Mas, contrariando a minha sensação de cansaço diante dessa terra aparentemente arrasada por um desgoverno de inclinações fascistas e que, como tal, publicamente defende a instauração de um cinema ufanista, exclusivista e distante da pluralidade que nos torna tão singulares, afirmo: comemoremos.

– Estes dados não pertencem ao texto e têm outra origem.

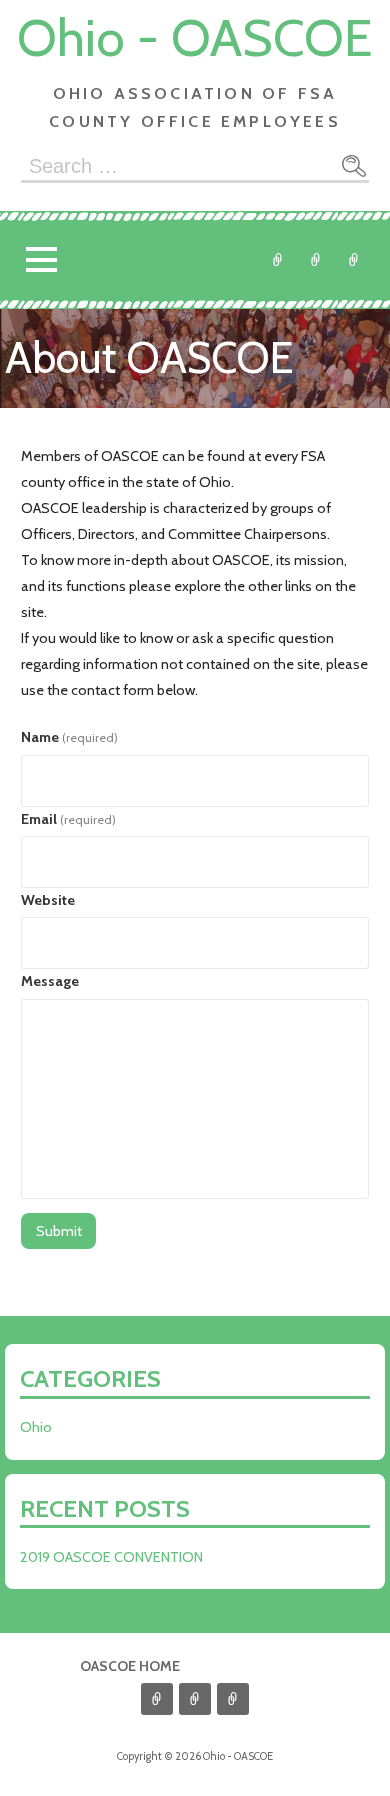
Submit (59, 1231)
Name (69, 737)
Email (68, 819)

Celebremos muito essa trajetória lindíssima, embora errática e repleta de contratempos; festejemos a existência de pessoas com brios e forças suficientes para militar em prol do nosso amor incondicional e tão incompreendido no território nacional; gritemos “viva” para aqueles que se empenham diariamente no sentido de dirimir distorções que fazem tantos falarem bobagens como “cinema brasileiro é ruim e só tem putaria”; recebamos com entusiasmo cada vitória, pretérita, presente ou futura, em meio ao obscurantismo que teima em pairar sobre nosso território como um vulto; cantemos à memória dos bravos e das bravas que deixaram legados de importância incomensurável; louvemos o surgimento da geração que há de ajudar na recondução ao lugar que nos cabe. Portanto, há muito o que comemorar. Façamos força. Celebremos. Esses canalhas disfarçados de patriotas diligentes não suportam a poesia. E o nosso cinema é poético.